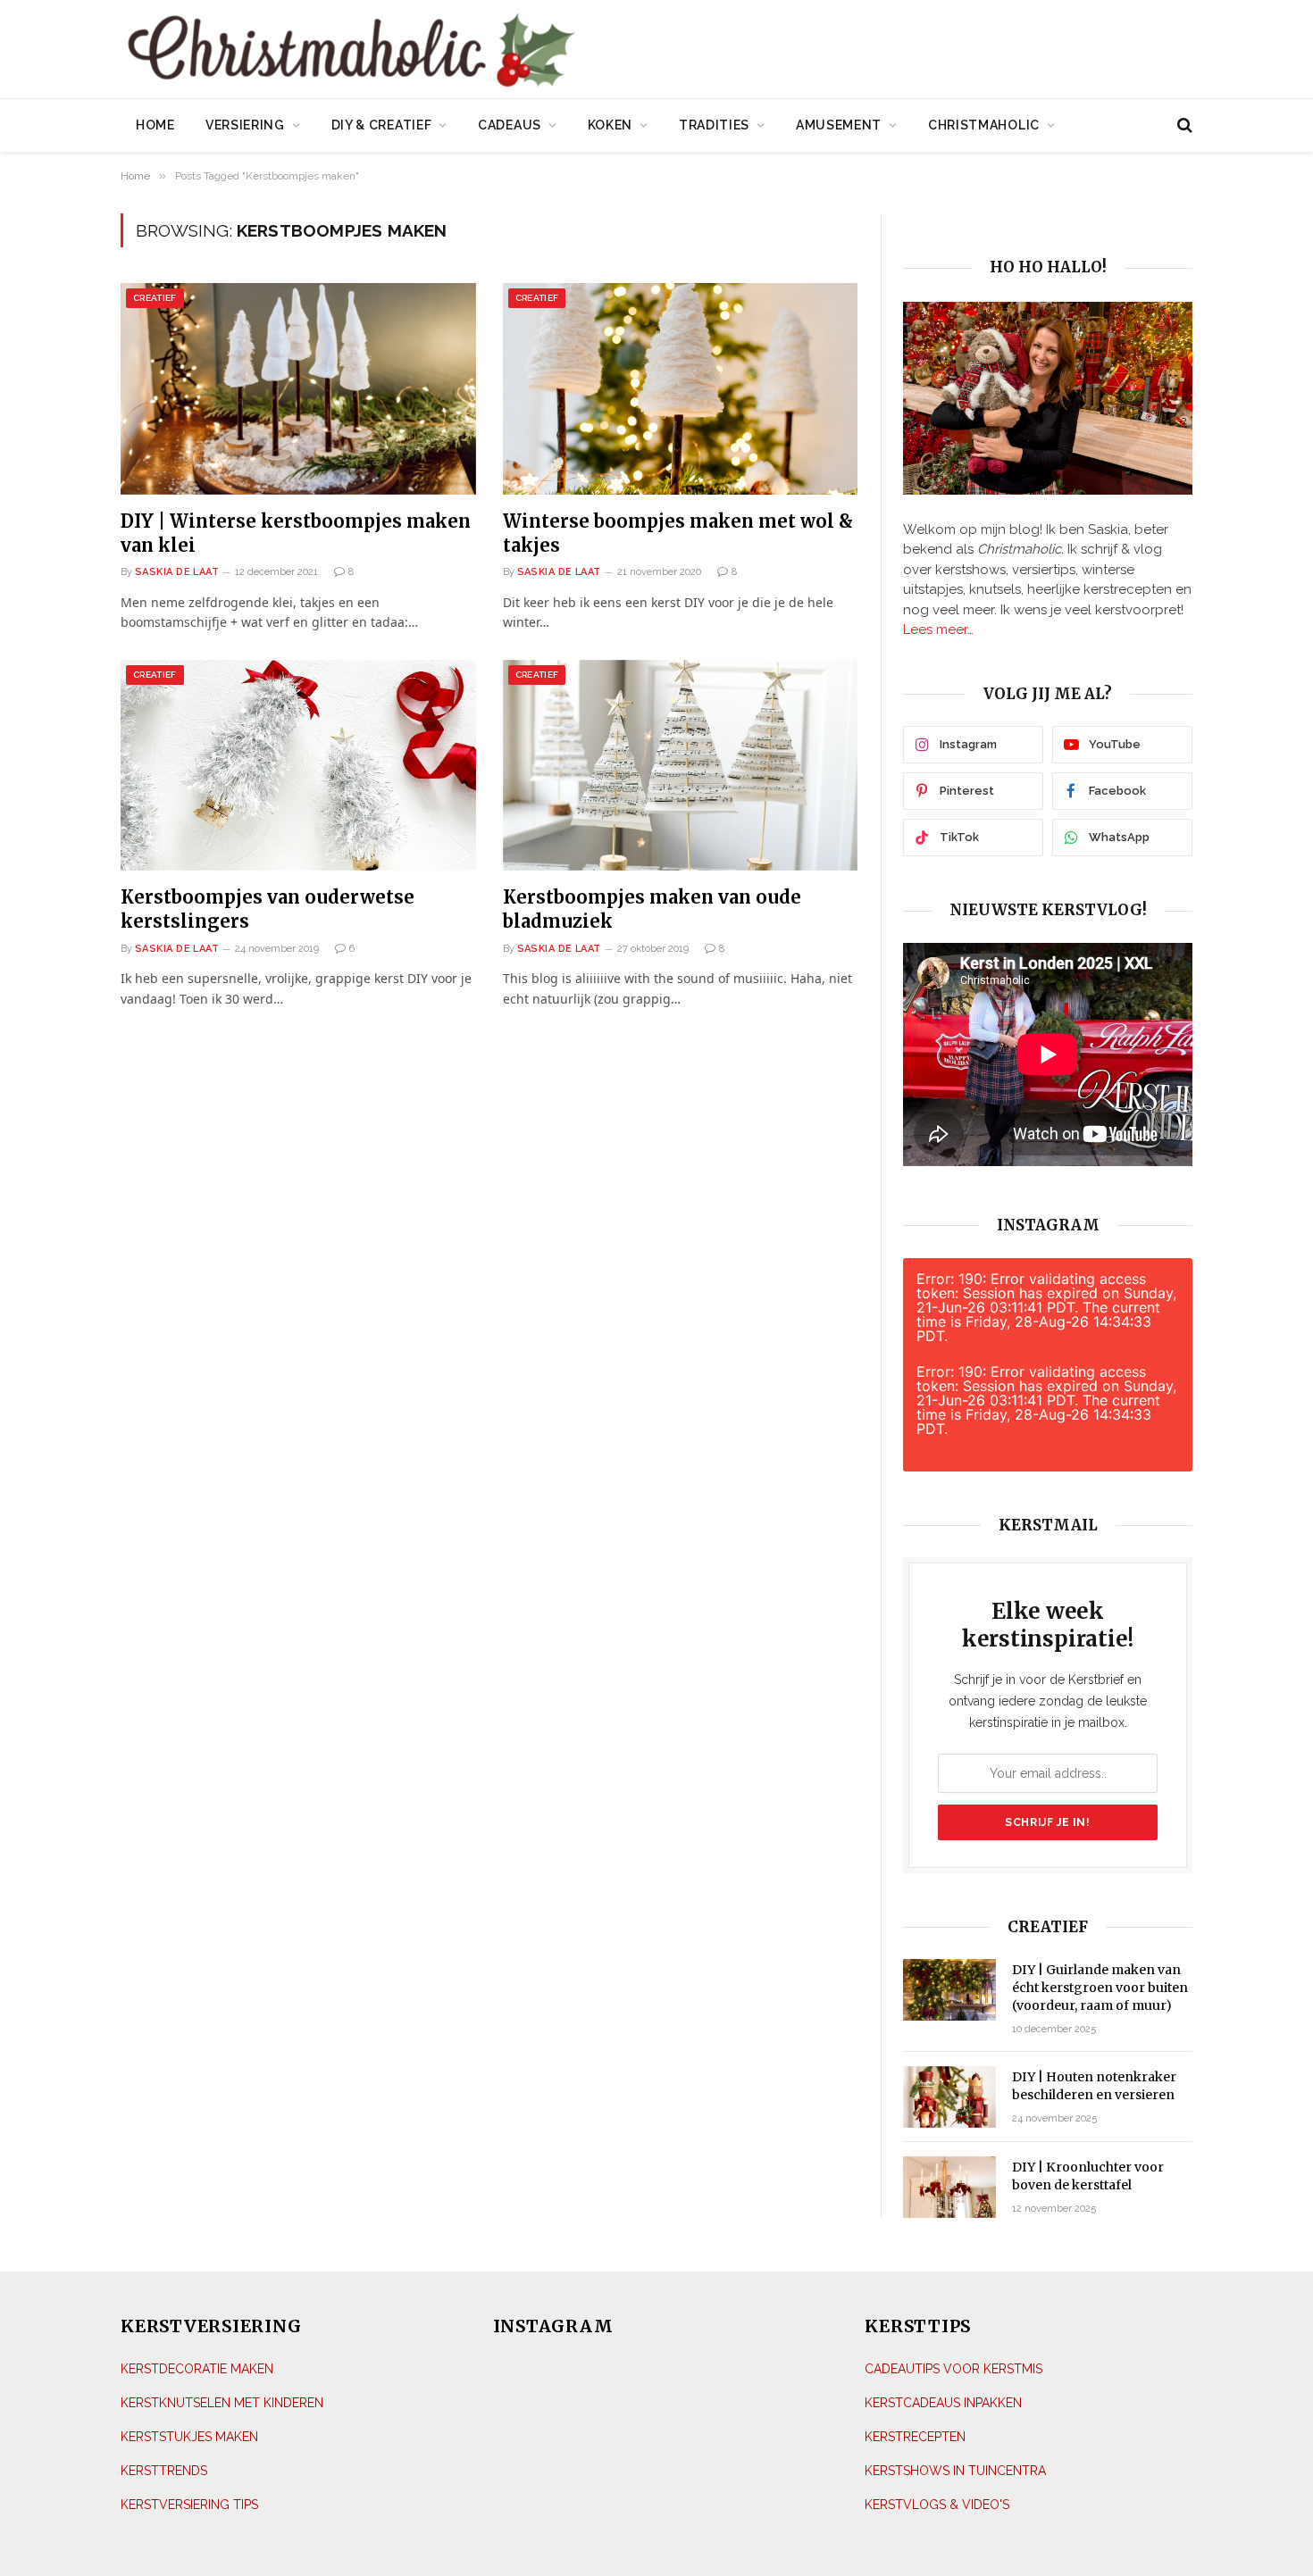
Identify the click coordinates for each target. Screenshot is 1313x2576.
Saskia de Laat (177, 572)
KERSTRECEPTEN (915, 2437)
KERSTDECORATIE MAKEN (197, 2369)
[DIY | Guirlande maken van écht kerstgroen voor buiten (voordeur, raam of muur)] (949, 1990)
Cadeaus (509, 125)
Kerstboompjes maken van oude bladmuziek (652, 909)
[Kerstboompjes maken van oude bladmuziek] (680, 765)
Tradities (714, 125)
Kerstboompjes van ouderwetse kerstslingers (267, 909)
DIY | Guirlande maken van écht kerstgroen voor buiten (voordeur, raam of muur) (1100, 1987)
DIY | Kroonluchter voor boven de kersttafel (1088, 2176)
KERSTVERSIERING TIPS (189, 2504)
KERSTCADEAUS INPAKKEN (943, 2403)
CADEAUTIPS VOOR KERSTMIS (953, 2369)
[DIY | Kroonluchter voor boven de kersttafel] (949, 2187)
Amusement (839, 125)
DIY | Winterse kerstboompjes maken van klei (296, 533)
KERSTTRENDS (164, 2470)
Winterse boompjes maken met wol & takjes (678, 533)
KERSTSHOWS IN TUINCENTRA (955, 2470)
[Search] (1183, 125)
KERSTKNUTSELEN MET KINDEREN (222, 2403)
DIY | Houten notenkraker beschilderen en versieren (1094, 2086)
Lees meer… (938, 629)
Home (155, 125)
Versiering (245, 125)
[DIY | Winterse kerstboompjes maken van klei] (298, 389)
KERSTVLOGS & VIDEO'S (937, 2504)
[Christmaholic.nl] (450, 51)
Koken (610, 125)
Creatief (155, 298)
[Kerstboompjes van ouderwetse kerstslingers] (298, 765)
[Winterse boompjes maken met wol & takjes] (680, 389)
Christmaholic (984, 125)
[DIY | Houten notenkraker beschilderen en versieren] (949, 2097)
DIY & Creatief (381, 125)
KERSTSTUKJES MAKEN (189, 2437)
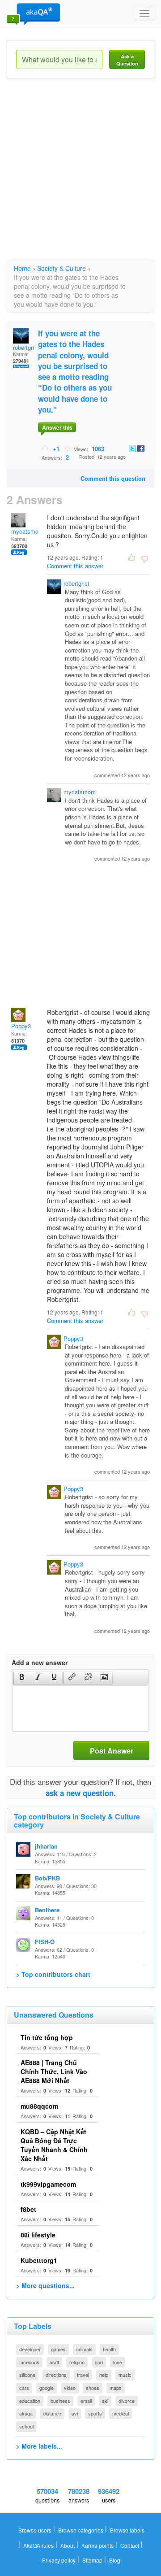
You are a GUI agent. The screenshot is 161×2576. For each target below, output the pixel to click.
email (86, 2400)
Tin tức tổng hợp (47, 2037)
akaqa (26, 2413)
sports (95, 2413)
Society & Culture (61, 268)
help (103, 2374)
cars (24, 2387)
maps (116, 2387)
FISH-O (45, 1941)
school (26, 2426)
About (67, 2545)
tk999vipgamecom (48, 2184)
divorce (127, 2400)
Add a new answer (40, 1662)
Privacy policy (59, 2560)
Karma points (97, 2545)
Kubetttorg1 (39, 2260)
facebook (29, 2362)
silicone (27, 2374)
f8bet (28, 2209)
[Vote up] (45, 448)
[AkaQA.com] (33, 13)
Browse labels (127, 2530)
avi (75, 2413)
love (117, 2362)
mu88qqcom (39, 2106)
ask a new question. (81, 1793)
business (60, 2400)
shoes (92, 2387)
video (70, 2387)
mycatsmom (27, 531)
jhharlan (46, 1846)
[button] (21, 1677)
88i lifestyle (38, 2234)
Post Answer (111, 1750)
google (46, 2387)
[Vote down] (67, 448)
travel (83, 2374)
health (109, 2349)
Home (22, 268)
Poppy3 (21, 1026)
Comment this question (112, 478)
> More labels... (39, 2445)
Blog (114, 2560)
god (99, 2362)
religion (77, 2362)
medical (120, 2413)
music (125, 2374)
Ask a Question (127, 60)
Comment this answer (75, 565)
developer (30, 2349)
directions (56, 2374)
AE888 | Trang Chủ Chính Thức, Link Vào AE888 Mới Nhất (54, 2071)
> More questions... (45, 2285)
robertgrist (26, 347)
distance (52, 2413)
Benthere (47, 1910)
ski (105, 2400)
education (29, 2400)
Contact (129, 2545)
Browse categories (80, 2530)
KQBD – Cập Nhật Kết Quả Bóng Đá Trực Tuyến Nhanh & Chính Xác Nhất (54, 2145)
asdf (54, 2362)
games (58, 2349)
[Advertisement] (80, 177)
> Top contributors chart (53, 1974)
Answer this (57, 427)
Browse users (34, 2530)
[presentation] (22, 1677)
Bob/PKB (47, 1878)
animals (84, 2349)
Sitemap (92, 2560)
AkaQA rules (38, 2545)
☆ ☆ ☆ ☆
• _Work item_
The reply should hold an exact repeat of the entries from their opening line through the line with "KERSTTRENDS (164, 2470)", and no pictures at all.

• _Answer section_
Identify the click coordinates for each target. Screenshot is 1313x2576.
Saskia de Laat (177, 572)
KERSTRECEPTEN (915, 2437)
KERSTDECORATIE MAKEN (197, 2369)
[DIY | Guirlande maken van écht kerstgroen voor buiten (voordeur, raam of muur)] (949, 1990)
Cadeaus (509, 125)
Kerstboompjes maken van oude bladmuziek (652, 909)
[Kerstboompjes maken van oude bladmuziek] (680, 765)
Tradities (714, 125)
Kerstboompjes van ouderwetse kerstslingers (267, 909)
DIY | Guirlande maken van écht kerstgroen voor buiten (voordeur, raam of muur) (1100, 1987)
DIY | Kroonluchter voor boven de kersttafel (1088, 2176)
KERSTVERSIERING TIPS (189, 2504)
KERSTCADEAUS INPAKKEN (943, 2403)
CADEAUTIPS VOOR KERSTMIS (953, 2369)
[DIY | Kroonluchter voor boven de kersttafel] (949, 2187)
Amusement (839, 125)
DIY | Winterse kerstboompjes maken van klei (296, 533)
KERSTTRENDS (164, 2470)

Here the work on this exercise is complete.